Sister Cheryl Demmer, PBVM, director of Religious Education at Ss. Mary & Mathias Parish in Muscatine, noted that “Chris and I worked together for eight years. He was my youth minister. I actually hired him. I have a lot of pride, a deep sense of gratitude and am very happy” to see him ordained to the priesthood.
“After collaborating with him for 11 years as a youth minister, it’s incredible to see him carry on this journey,” said a teary-eyed Pat Sheil of St. Joseph Parish in DeWitt. “When he told all of us (youth ministers) that he was entering the seminary, everyone said, ‘“It’s about time.’”
“Ever since I met now-Fr. Chris Weber, I admired his charism for youths,” said Father Jeff Belger, parochial vicar at St.

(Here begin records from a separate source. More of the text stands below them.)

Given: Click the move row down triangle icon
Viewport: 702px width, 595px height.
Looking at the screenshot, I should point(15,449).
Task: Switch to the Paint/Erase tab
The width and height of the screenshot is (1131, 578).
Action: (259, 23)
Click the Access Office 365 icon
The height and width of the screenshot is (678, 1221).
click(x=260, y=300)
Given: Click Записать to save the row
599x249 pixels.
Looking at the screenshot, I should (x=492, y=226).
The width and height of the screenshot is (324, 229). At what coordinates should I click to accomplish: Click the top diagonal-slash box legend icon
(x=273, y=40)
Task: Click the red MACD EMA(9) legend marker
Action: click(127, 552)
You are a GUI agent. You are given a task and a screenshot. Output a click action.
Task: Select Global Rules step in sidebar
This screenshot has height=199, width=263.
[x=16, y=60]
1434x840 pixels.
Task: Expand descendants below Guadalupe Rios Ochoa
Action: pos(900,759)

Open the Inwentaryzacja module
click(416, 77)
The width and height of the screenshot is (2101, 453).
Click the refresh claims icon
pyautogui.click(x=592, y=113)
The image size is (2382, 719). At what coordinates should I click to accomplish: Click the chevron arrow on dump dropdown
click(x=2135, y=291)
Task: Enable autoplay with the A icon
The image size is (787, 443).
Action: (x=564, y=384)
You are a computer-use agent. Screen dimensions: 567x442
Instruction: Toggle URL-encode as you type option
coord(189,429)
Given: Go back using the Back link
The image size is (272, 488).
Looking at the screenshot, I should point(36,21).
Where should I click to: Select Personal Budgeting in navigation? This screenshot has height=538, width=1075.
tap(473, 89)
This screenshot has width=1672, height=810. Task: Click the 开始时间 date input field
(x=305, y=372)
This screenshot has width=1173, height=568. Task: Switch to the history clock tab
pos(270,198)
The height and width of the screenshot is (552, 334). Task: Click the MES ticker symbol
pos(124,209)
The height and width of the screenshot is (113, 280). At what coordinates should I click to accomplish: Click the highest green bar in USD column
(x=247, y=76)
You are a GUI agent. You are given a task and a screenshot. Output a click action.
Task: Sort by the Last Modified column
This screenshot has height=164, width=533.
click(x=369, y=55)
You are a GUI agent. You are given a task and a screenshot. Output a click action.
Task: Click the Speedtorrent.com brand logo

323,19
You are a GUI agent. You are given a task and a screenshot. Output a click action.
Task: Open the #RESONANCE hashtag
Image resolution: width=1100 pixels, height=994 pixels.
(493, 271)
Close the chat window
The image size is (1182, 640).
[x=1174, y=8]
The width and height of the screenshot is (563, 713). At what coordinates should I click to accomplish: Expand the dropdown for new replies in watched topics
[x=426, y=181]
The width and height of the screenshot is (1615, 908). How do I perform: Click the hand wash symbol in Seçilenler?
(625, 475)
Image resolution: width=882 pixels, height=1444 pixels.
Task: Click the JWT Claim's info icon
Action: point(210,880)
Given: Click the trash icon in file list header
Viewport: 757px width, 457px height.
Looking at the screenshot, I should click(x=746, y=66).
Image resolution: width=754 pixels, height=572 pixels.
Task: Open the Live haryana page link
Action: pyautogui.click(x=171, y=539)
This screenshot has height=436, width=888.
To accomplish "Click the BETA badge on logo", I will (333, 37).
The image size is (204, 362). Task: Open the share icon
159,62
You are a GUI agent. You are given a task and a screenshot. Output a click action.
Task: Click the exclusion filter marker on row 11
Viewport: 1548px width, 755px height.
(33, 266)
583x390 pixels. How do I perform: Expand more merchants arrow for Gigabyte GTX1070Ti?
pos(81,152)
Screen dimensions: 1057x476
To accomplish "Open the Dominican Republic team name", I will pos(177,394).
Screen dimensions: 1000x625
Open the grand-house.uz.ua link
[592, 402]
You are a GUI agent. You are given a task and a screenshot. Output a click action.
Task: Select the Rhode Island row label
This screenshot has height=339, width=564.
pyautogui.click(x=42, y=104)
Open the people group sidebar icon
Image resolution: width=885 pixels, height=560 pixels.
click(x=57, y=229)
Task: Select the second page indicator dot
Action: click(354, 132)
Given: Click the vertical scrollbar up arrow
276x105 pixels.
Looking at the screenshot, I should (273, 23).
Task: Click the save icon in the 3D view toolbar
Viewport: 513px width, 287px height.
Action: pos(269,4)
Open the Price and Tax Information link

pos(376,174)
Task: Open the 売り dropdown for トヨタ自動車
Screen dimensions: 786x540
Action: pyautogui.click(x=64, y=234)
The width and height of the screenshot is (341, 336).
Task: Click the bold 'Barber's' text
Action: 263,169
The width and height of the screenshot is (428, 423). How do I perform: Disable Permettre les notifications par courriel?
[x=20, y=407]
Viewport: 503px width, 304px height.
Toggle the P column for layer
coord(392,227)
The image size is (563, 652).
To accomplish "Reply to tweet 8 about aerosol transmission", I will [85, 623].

Mary Parish and a campus minister at Newman Catholic Student Center, both in Iowa City. “When he announced that he was going to seminary, I said ‘Thanks be to God.’”
Seminarian Andrew Rauenbuehler participated as a young teen in the youth group in Muscatine when Fr. Weber was the leader. “He created an environment that made everyone who came feel welcome and that they had a part to play in the church.” The two men also attended seminary the past two years at St. Paul Seminary School of Divinity in St. Paul, Minn. “I’m so happy for him,” Rauenbuehler said. “I know he’ll be a great priest.”
Carol Laughlin, director of Religious Education and the youth minster at St. Mary Parish in Pella, said Fr. Weber “was such a great youth minister. He has a tremendous amount of ministry skills. He’s just so good with the people, and so dedicated to what he does.”
Fr. Weber said he discerned a vocation to the priesthood eight years ago, through the “witness of some really happy, holy priests who radiated joy in priesthood. When these guys came into my life, I thought (the priesthood) was something I could be excited about giving my life to.” His parents, Tom and the late Jan Weber, also provided an excellent witness, he said. “They had a steady faith.”
Bishop Martin Amos was the first person Chris blessed after the ordination Mass; his father, Tom, was the second. Standing by the bishop at the altar during the Liturgy of the Eucharist, it sunk in, Fr. Weber said. “I’m a priest and this is what I do – offer the Mass.”